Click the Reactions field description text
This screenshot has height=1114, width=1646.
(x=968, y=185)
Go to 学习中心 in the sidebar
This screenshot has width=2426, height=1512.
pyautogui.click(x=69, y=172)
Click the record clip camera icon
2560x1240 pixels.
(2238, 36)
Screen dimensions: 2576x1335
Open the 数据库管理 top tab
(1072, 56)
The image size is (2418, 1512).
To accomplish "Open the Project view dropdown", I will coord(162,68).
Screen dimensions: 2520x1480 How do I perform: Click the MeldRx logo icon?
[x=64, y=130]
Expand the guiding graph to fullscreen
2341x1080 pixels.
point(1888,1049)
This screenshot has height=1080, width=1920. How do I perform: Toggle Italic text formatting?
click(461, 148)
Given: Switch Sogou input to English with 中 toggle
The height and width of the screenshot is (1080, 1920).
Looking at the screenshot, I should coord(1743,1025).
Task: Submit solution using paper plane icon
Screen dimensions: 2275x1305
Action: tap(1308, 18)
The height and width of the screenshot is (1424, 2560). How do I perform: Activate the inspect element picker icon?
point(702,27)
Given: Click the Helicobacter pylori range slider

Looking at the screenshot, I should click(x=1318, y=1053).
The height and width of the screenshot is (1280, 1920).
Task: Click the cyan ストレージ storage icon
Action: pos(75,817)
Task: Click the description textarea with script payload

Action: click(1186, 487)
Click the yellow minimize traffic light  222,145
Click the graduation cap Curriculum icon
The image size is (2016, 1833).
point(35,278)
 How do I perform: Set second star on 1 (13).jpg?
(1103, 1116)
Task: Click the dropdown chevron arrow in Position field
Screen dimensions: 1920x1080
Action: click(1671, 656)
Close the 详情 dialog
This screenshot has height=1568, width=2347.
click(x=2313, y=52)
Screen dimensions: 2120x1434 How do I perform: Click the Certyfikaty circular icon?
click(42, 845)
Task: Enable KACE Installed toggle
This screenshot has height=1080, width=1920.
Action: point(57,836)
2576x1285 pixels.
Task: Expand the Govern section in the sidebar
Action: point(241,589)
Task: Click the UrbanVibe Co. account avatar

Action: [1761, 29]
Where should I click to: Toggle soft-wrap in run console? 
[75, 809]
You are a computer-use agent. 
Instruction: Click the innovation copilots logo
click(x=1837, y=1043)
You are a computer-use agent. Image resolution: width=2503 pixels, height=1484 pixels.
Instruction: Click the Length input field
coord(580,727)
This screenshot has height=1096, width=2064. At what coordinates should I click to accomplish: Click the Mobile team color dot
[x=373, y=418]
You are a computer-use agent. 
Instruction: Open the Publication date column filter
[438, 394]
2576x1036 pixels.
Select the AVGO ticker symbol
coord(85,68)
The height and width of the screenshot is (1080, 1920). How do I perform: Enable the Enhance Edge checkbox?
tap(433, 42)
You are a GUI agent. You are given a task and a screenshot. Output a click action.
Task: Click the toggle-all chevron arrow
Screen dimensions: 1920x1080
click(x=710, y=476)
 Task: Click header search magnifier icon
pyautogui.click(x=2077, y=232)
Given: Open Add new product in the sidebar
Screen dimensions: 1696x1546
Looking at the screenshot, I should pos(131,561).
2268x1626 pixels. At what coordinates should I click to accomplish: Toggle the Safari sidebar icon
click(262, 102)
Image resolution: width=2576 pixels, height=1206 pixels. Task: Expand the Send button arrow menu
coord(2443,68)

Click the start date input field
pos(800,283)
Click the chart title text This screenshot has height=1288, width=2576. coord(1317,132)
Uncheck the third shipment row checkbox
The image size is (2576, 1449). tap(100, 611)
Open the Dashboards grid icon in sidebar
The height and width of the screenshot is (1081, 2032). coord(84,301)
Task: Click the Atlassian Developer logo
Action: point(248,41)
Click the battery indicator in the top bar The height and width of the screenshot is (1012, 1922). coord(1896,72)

******

Task description:
The response must contain every line from the listing above in which the string "dropdown" appears.

Answer to the exercise:
To accomplish "Open the Project view dropdown", I will coord(162,68).
Task: Click the dropdown chevron arrow in Position field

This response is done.